Dump the Dirty MRF
Wrongheaded Actions Imminent at Tajiguas Landfill
The Gaviota Coast Conservancy and many other groups have questioned the county’s proposed high-tech, high dollar trash processing plant at Tajiguas Landfill on several grounds. The Tajiguas Resource Recovery Project entails significant technological and financial risks to ratepayers and, if things go really badly, could require a subsidy from the general fund.
Not only are there less expensive programs that could accomplish the project objectives, but the organic waste that the county wants to comingle with trash could instead be used for much more effective, long-term carbon sequestration while revitalizing county grazing lands. It could be a “win-win-win” but, instead, will create $120 million of public debt, make a 20-year commitment to a questionable technology that other communities are abandoning, dramatically increase home and commercial trash rates by over 40 percent over the life of the project, and close the door to innovative changes in municipal waste management for two decades.
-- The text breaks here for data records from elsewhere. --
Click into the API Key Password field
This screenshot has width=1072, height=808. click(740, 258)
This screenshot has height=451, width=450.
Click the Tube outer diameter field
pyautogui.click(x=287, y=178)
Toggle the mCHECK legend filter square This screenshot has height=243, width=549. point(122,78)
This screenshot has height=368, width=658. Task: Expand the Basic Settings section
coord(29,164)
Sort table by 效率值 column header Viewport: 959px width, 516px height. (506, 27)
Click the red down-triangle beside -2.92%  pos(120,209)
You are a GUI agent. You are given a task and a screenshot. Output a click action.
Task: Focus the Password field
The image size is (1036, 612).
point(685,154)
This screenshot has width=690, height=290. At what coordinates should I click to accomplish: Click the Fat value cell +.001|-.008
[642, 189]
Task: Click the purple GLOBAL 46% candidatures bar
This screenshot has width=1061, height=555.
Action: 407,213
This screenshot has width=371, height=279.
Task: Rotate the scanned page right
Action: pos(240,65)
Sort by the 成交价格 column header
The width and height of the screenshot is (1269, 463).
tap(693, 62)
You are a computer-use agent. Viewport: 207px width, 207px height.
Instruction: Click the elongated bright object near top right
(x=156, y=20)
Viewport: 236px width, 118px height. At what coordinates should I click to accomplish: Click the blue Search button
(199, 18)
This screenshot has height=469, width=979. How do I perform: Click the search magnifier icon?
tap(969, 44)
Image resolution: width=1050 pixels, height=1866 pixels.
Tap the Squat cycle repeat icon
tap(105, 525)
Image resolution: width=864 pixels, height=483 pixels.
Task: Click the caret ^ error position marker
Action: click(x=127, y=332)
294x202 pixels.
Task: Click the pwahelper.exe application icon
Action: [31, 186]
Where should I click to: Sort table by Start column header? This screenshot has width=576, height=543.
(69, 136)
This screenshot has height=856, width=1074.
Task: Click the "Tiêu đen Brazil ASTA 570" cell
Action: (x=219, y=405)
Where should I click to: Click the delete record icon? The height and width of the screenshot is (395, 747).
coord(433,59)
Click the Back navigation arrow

The project’s core technologies are a “dirty MRF” (pronounced “merf”) and an anaerobic digester at the county’s landfill at Tajiguas canyon on the Gaviota Coast, 26 miles from Santa Barbara. Today, our blue bin recyclables go through a MRF that mechanically separates and hand sorts plastic, glass, metals, and paper. The proposed dirty MRF would use automated equipment to sort the contents of both our trash and recycling bins. While we would continue to put certain recyclables in a blue bin, we would be asked to dump kitchen scraps and other organic waste into the trash bin. The dirty MRF would recover some of the recyclables that ended up in the trash bin. The rest of the waste would end up in the anaerobic digester, where the waste would be processed into methane. The methane would serve as a fuel for a 1 megawatt electric generating plant and emit 1,800 tons of carbon dioxide into the atmosphere annually.